**What to produce:** Output only the lines of the entries that follow, starting at the one with "Click the 2" and running down to the one with "This screenshot has height=749, width=1568.", both included and unchanged.

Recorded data

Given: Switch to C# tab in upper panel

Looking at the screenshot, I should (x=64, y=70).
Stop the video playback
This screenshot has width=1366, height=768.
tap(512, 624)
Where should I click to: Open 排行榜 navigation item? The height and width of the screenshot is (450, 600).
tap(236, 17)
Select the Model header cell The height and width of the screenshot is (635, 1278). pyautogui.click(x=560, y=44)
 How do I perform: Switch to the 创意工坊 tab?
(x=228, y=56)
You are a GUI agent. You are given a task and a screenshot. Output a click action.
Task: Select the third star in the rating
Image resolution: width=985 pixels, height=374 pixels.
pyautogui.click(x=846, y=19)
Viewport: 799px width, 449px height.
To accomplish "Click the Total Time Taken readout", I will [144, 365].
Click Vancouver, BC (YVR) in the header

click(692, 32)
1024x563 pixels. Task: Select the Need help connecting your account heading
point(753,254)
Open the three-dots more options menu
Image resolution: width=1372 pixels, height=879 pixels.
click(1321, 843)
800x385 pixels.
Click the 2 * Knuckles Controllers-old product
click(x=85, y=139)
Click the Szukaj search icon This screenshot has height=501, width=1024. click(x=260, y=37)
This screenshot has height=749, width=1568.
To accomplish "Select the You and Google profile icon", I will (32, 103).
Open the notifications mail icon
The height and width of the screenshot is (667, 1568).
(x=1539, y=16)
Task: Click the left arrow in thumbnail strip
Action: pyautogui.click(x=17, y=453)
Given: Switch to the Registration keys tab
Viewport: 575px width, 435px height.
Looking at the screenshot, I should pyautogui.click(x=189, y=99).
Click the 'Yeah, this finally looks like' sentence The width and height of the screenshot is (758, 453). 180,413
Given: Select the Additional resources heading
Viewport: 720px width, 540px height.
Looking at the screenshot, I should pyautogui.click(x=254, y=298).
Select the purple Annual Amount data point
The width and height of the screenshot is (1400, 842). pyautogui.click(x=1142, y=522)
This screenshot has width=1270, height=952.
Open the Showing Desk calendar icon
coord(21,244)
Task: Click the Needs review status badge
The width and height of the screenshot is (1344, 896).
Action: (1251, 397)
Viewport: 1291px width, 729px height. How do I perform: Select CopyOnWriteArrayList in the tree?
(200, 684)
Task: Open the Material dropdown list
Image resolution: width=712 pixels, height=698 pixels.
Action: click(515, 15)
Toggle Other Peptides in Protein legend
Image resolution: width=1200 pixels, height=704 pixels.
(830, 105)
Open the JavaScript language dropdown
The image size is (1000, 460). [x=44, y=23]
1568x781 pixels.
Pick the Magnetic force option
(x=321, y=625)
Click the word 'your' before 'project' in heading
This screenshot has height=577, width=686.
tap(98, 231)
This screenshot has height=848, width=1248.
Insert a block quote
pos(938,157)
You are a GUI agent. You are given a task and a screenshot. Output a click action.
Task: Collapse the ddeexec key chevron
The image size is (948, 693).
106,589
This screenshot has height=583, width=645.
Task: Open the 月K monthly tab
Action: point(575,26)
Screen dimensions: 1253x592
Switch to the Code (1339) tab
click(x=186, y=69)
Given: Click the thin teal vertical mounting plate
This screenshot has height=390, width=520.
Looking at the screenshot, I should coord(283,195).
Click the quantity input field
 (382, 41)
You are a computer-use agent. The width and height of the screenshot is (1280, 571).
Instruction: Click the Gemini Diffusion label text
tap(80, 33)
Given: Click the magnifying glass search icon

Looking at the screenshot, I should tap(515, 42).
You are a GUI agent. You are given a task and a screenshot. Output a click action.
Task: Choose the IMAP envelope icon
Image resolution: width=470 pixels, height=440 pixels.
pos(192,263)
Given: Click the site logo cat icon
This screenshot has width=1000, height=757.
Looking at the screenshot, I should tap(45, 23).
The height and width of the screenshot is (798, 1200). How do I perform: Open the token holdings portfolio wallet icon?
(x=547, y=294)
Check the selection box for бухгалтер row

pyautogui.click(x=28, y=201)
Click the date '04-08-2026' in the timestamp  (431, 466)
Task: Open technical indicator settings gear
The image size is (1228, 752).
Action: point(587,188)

**Final answer:**
Click the 2 * Knuckles Controllers-old product
click(x=85, y=139)
Click the Szukaj search icon This screenshot has height=501, width=1024. click(x=260, y=37)
This screenshot has height=749, width=1568.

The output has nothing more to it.